Okay, so a few basics on taking care of yourself when you're in survival mode: 1. It's okay not answer texts. 2. It's okay to not call people back. 3. It's okay to take care of what is in front of you, bc sometimes thats all you can do
You're going to lose some friends because of this. Folks you didn't know needed you're active involvement that much are gonna peace while you can't take a shower without a phone reminder. It sucks. But also, its okay. I've lost a few of my ride or dies
And it hurts still, but the truth is, I needed more, they needed more, etc. The upside here is you're going to gain new and different friends.
Okay next steps: lean in to something that is mindless but helps. My things have been puzzles and video games. Both of these things have served me during the pandemic and took such good care of me when I was in the throes of grieving.
I also got into latch hooking? Like a 33 year old (at the time) butch dyke making tiny puppy carpets, but whatever it helped.
You're gonna gain some weight and if you're like me, you don't care too much, but if you arent.... its okay. When you get your brain back, you can go for runs. But if you're in the midst of pain, we know you can't get off the couch. It is okay to not feel bad.
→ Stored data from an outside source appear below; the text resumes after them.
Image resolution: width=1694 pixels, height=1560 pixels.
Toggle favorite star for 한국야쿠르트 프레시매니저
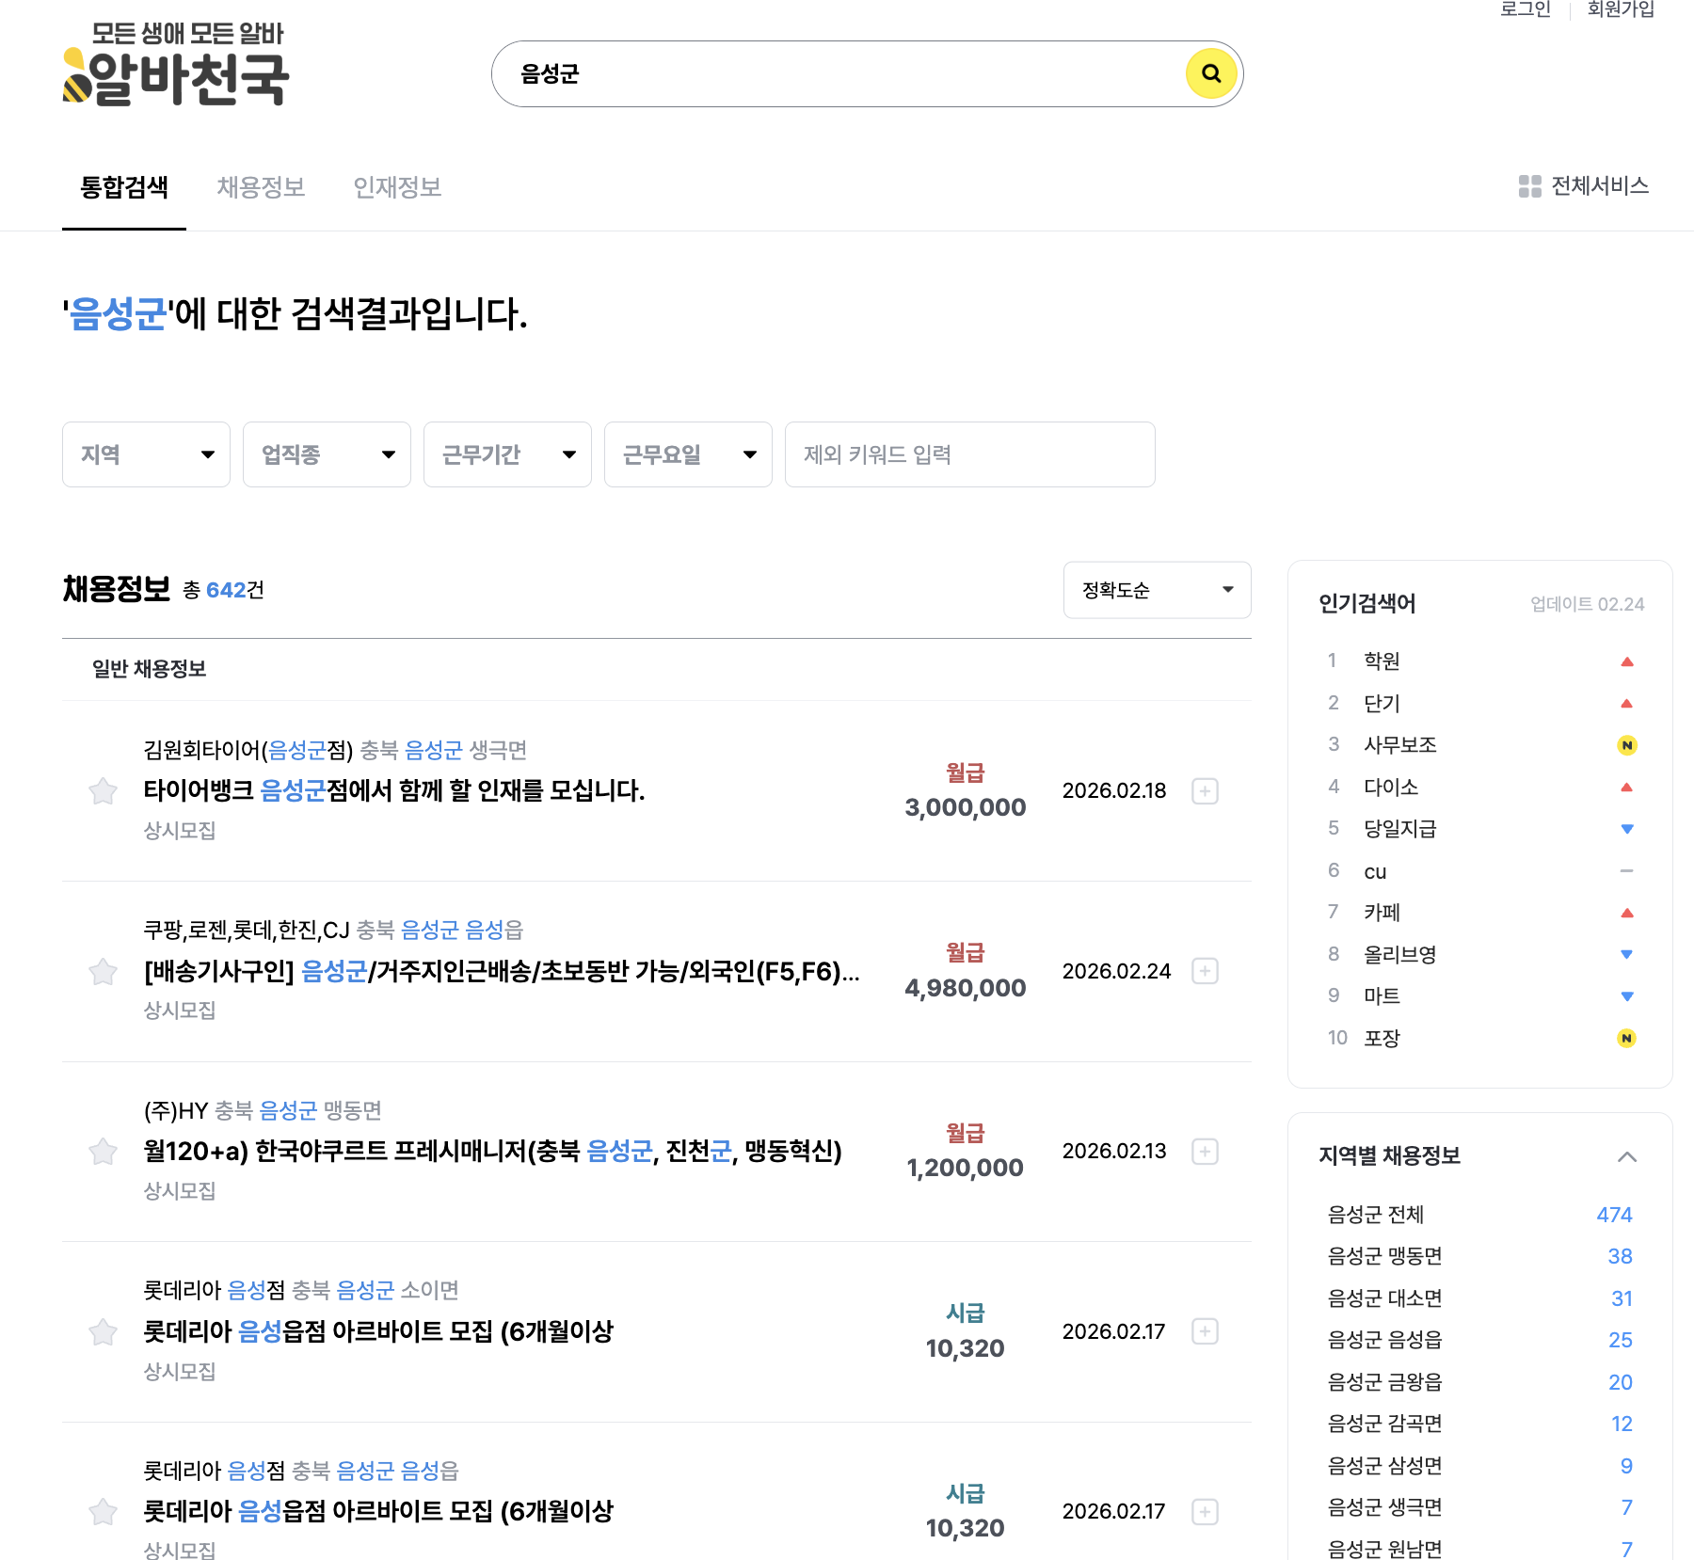click(103, 1152)
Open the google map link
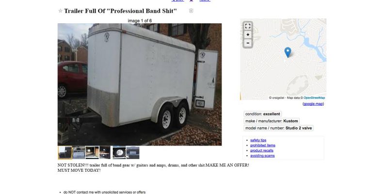Viewport: 388px width, 194px height. pyautogui.click(x=313, y=104)
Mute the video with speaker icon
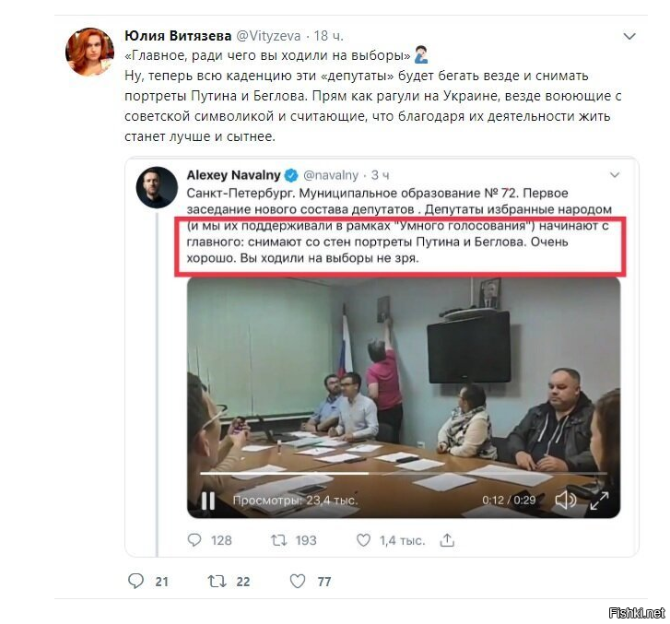This screenshot has height=624, width=670. [x=565, y=500]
Make a plan for when you're ready, and take care of your body.
It's okay to eat trash food, but balance it with some lettuce.
A v smart person I see weekly has told me to be okay with my body and brain being in hibernation, because that's what I was (now have returned to) hibernating. Every social interaction made me rest for a week, bc I was weak and needed rest.
Whether you've lost someone or are inundated with depressing and horrible and sad news, you're gonna need some rest for that. It's just science.
Lots of smarter people than me have said this better but what you are struggling with is a lack of control. If you are grieving a person, you're struggling with that loss and your heartache and missing them, and also your lack of control.
Everything is going to be different and while at first thats horrible, eventually it will feel like its normal again. Or whatever normal is. So. Let's remember that for the pandemic too, everything is gonna be different.
If you're a NYer that was here during 9/11, whether you were in the city or not, we are experiencing some collective trauma again. We know what this is like and what it leads to.
I have all sorts of musings on what grieving is and isn't and how to talk to ppl who are, so yanno holler if you need support. I've grieved a lot in my life and have spent a lot of therapy hours trying to even talk about it. So hi, here for yall if ya need it.
Anyhoo, take care of each other and all that.